[EXERCISE REQUIREMENTS]:
Your reply should be made up of every line in the records below that holds the string "named".

DATA FOR ANALYSIS section start

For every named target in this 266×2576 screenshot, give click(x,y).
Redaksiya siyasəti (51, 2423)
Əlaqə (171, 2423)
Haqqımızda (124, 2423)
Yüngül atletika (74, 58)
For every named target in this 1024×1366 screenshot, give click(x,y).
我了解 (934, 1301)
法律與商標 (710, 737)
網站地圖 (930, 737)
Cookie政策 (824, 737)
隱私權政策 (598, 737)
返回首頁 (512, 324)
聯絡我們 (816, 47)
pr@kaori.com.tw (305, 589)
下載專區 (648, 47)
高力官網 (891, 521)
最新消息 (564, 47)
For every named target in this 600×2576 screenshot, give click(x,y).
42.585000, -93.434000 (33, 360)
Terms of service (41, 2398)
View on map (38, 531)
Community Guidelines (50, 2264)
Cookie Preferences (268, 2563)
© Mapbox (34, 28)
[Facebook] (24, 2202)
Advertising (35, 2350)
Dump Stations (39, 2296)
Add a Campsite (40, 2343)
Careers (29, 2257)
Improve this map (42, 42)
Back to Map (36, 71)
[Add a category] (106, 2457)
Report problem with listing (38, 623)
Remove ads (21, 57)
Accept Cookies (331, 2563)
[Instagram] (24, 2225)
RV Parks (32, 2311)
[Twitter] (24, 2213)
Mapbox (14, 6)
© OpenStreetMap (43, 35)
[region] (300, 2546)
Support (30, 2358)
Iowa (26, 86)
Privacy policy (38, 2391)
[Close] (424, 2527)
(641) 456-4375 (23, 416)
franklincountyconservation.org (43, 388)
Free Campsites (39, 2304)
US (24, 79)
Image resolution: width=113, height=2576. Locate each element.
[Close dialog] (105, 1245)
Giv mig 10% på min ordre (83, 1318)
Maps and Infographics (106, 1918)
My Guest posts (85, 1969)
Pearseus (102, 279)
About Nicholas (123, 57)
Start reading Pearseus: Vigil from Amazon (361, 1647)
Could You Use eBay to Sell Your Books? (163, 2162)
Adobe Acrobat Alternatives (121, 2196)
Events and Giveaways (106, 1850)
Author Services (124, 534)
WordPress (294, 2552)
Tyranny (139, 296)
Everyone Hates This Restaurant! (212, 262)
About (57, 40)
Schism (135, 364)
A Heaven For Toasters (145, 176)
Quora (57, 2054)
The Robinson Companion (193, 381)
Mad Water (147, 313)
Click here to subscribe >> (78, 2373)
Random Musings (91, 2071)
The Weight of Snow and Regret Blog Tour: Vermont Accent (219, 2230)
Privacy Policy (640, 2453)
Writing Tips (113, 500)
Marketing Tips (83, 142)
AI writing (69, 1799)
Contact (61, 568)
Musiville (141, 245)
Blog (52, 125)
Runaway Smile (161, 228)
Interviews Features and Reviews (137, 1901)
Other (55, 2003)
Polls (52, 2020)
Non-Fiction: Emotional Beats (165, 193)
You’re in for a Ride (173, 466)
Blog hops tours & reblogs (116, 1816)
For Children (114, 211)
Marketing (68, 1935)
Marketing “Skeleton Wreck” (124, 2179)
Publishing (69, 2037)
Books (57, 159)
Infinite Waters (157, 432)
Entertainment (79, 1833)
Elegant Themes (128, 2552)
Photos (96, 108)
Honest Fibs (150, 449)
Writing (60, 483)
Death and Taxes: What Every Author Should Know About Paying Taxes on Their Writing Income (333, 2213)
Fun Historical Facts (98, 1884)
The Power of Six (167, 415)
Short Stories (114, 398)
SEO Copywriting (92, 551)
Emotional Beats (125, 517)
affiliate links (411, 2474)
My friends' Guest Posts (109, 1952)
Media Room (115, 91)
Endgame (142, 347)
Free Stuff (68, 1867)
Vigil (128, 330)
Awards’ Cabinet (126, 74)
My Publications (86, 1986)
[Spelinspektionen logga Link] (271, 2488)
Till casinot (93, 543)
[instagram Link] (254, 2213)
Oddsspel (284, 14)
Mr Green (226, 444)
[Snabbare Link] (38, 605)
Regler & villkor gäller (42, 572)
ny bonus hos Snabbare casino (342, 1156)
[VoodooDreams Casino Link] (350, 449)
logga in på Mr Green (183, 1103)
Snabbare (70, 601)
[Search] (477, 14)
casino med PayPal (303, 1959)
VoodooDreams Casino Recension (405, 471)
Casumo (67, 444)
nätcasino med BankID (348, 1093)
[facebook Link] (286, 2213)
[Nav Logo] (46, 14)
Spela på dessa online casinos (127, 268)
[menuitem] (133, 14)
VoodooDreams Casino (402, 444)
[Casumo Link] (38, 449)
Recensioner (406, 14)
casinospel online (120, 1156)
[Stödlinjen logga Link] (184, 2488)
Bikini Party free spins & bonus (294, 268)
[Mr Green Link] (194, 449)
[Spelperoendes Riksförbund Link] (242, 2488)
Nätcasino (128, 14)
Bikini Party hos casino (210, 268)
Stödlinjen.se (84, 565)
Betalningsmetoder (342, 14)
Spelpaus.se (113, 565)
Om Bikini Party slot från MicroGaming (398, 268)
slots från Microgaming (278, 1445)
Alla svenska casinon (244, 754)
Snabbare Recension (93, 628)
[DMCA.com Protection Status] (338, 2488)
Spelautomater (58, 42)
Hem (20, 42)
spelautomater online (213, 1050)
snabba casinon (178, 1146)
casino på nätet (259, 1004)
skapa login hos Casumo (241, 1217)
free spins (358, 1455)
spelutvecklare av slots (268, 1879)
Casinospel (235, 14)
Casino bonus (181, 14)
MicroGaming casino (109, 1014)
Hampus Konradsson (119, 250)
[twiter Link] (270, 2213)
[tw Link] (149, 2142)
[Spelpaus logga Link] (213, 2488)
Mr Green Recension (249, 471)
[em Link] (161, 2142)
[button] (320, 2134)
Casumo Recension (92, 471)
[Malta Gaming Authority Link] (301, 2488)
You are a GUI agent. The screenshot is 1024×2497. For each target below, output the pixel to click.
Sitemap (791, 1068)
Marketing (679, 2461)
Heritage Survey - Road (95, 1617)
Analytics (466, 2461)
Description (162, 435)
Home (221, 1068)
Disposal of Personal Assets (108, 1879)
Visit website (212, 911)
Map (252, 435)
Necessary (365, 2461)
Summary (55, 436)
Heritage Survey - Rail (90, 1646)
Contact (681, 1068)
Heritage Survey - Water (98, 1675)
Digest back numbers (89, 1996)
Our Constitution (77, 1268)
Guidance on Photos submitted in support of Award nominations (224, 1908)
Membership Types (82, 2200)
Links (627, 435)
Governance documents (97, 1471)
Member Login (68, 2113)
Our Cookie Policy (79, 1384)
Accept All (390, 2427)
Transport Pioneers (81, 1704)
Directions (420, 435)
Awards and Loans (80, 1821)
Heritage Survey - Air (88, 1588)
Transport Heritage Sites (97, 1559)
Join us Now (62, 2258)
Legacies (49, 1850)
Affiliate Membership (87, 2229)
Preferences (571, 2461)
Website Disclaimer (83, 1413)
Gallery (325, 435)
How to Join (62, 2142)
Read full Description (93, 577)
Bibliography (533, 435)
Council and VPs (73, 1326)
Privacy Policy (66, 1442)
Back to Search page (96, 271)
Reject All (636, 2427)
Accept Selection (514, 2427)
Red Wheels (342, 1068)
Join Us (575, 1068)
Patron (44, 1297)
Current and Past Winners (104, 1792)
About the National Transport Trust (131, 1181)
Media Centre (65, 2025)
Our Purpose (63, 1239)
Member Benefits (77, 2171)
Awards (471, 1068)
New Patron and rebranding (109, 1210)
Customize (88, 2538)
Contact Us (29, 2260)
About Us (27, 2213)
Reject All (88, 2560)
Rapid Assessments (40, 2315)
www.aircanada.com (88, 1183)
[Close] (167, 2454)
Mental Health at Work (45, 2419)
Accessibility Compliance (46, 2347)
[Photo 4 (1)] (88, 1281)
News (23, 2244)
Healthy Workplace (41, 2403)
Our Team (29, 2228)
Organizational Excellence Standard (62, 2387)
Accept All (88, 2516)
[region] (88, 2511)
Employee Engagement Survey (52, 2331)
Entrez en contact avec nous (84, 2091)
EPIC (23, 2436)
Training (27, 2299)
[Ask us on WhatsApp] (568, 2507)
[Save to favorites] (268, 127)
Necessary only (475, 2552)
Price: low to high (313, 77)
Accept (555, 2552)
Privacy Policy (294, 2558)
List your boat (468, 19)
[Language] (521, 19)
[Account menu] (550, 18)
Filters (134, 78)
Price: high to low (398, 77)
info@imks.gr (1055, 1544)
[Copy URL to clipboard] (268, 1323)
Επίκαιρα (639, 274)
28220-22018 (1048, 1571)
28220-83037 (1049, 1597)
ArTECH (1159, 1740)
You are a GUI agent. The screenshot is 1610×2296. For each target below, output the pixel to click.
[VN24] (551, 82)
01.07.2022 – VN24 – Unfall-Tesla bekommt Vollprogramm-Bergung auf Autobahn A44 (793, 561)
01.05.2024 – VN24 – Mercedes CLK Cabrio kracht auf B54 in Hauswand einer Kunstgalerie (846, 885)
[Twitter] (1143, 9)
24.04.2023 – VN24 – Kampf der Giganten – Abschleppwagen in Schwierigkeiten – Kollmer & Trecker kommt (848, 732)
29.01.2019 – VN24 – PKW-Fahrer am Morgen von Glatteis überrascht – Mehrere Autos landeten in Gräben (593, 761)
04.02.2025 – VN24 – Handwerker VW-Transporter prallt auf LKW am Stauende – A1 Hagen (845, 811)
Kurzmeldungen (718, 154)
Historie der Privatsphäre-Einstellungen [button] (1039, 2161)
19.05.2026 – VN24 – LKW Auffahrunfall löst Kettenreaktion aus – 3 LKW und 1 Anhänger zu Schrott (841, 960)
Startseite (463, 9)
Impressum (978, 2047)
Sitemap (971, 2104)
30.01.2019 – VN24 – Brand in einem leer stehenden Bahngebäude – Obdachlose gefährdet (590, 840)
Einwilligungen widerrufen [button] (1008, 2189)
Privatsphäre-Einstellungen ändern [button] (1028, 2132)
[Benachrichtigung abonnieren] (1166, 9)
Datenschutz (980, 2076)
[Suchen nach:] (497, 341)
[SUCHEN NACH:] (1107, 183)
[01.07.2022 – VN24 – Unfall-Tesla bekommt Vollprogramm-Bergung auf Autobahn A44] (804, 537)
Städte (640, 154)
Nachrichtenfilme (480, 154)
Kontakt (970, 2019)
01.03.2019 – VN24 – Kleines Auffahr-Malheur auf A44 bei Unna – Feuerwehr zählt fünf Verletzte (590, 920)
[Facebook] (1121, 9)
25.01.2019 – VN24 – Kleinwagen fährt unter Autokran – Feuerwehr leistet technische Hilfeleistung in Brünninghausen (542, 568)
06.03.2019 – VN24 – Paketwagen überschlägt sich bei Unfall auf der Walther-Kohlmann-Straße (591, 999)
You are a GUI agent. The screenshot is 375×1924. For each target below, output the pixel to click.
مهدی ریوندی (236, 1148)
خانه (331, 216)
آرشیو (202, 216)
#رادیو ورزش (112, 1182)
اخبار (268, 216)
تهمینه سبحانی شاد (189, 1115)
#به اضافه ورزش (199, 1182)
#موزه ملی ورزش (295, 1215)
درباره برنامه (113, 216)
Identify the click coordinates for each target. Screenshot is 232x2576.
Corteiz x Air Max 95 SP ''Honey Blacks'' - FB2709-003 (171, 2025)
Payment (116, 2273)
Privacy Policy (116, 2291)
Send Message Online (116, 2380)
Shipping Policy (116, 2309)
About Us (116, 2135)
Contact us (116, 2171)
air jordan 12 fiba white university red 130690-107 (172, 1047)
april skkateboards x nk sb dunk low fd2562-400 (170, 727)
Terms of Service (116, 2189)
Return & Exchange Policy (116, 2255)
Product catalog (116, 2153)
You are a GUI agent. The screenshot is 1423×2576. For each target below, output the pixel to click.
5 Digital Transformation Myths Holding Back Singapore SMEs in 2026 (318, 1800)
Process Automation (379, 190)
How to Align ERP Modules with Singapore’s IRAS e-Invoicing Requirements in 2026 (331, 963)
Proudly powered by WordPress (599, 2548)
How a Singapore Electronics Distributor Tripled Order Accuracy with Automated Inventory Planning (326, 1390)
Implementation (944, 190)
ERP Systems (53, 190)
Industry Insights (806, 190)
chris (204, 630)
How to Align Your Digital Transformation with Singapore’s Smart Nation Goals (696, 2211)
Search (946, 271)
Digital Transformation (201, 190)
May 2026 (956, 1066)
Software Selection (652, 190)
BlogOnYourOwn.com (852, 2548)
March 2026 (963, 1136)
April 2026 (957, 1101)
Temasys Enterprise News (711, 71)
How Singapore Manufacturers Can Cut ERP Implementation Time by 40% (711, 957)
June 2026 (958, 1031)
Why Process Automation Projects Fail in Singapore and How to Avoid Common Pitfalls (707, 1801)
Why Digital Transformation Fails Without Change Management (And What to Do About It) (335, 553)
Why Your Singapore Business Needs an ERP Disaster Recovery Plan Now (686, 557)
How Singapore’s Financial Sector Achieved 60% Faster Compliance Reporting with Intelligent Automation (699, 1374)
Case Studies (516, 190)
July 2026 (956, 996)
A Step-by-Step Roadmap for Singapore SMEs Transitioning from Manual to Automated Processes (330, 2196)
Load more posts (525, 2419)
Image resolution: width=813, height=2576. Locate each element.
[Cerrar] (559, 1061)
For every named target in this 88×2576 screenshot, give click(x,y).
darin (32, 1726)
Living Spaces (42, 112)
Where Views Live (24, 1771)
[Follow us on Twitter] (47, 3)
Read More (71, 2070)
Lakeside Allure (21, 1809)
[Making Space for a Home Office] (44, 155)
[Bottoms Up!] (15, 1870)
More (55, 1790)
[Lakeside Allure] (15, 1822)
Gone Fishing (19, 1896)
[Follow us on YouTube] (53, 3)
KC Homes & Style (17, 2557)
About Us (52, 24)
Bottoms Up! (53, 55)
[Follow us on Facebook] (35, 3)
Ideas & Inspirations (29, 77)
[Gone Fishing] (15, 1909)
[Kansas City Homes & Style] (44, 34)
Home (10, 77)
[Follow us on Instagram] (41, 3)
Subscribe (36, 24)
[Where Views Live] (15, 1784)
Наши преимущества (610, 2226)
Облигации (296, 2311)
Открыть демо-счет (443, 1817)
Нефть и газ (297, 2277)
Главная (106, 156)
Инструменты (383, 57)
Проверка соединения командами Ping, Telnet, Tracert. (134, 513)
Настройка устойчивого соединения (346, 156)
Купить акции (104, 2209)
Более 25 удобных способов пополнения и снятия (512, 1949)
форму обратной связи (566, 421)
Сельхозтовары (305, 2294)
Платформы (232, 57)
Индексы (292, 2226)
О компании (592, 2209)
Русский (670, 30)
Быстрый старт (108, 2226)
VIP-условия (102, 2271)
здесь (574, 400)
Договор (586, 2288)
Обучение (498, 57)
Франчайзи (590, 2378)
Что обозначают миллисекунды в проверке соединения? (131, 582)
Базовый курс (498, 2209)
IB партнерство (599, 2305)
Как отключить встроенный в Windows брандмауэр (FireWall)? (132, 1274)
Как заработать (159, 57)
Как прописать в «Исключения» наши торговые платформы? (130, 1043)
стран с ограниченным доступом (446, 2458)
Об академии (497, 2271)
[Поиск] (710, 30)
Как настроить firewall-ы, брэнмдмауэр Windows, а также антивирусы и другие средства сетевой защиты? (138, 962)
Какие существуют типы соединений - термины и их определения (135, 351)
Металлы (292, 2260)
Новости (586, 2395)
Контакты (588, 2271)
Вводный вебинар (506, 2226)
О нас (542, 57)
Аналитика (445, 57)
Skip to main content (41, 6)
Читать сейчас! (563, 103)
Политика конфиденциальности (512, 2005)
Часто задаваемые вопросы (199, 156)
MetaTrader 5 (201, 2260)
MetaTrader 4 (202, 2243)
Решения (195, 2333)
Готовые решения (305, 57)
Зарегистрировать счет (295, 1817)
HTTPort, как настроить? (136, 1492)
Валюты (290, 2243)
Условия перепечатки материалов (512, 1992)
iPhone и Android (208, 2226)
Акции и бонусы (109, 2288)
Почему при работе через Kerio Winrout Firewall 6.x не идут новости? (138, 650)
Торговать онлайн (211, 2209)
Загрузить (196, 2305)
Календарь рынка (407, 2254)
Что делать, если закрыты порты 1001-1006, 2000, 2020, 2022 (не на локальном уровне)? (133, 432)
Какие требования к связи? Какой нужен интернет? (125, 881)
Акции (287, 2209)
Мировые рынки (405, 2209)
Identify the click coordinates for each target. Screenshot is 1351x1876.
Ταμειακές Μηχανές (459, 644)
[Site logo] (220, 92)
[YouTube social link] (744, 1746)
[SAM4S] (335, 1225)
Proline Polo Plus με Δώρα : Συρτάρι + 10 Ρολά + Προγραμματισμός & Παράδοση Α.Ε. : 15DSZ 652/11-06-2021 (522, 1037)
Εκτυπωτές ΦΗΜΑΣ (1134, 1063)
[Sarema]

DATA FOR ANALYSIS section end

[EXERCISE SOLUTION]:
For every named target in this 266×2576 screenshot, give click(x,y).
For every named target in this 1024×1366 screenshot, give click(x,y).
For every named target in this 600×2576 screenshot, give click(x,y).
For every named target in this 88×2576 screenshot, give click(x,y).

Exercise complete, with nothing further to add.